Reading: Psalm 35
Ruthless witnesses come forward;
they question me on things I know nothing about.
They repay me evil for good
and leave me like one bereaved.
Yet when they were ill, I put on sackcloth
and humbled myself with fasting.
When my prayers returned to me unanswered,
I went about mourning as though for my friend or brother.
I bowed my head in grief as though weeping for my mother.
But when I stumbled, they gathered in glee;
assailants gathered against me without my knowledge.
They slandered me without ceasing.
Like the ungodly they maliciously mocked;
they gnashed their teeth at me (NIV).*
There is a prophetic, messianic element to today’s Psalm 35 reading. This psalm is attributed to David, and historically on several occasions, close friends viciously turned on David. During Absalom’s rebellion David was betrayed not only by his son, but also by his confidants, who repaid his kindness with evil. He was openly mocked and tormented by Shimei, son of Gera, as he fled Jerusalem. See 2 Samuel 16:5-14. Though this is part of David’s experience, this psalm portion also has its prophetic fulfillment in the slanderous betrayal of Christ.

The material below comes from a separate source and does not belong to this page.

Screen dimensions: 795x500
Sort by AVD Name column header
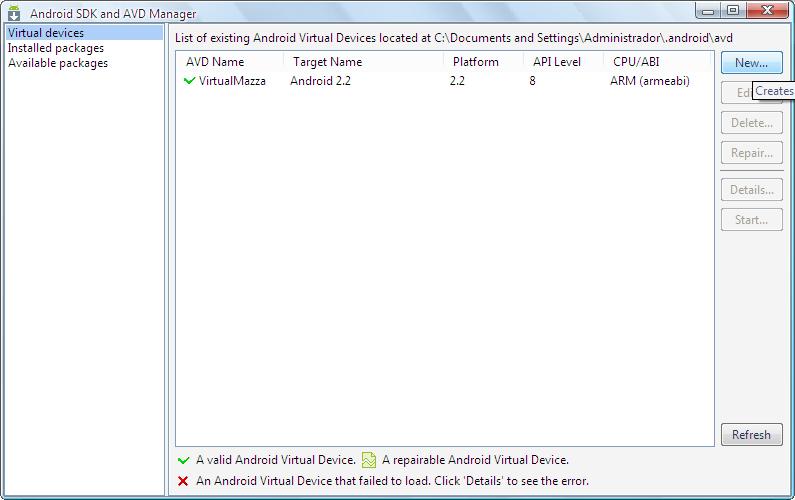215,62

Matthew records that, “The chief priests and the whole Sanhedrin were looking for false evidence against Jesus so that they could put him to death. But they did not find any, though many false witnesses came forward” (Matthew 26:59-60).
After being betrayed by Judas, his own disciple, Jesus was mocked, stripped and beaten by Roman soldiers (Matthew 27:27-31). While nailed to a cross the crowd hurled abuse at him. In the same way the chief priests, the teachers of the law and the elders mocked him. “He saved others,” they said, “but he can’t save himself! He’s the king of Israel! Let him come down now from the cross, and we will believe in him. He trusts in God. Let God rescue him now if he wants him, for he said, ‘I am the Son of God.’” In the same way the rebels who were crucified with him also heaped insults on him (Matthew 27:41-44).
The shrieking crowds of hell heaped abuse onto our Savior. Those same demonic crowds are ready to hurl their accusations at us when we stumble. Satan, our accuser, delights in tormenting us by bringing up the sins of our past. He mocks our efforts at change, insisting that it can’t be done. But he is wrong—dead wrong. I can do all this through him who gives me strength (Philippians 4:13).
The accuser only has power over us if we listen to his lies. Our victory is in the risen Christ!
Response: Jesus, you are my victory when the enemy accuses me. I put my trust in your redeeming blood. Help me to stand firm against the taunts of the enemy. Amen.
Your Turn: Have you put your trust in Jesus? He can change a wayward heart.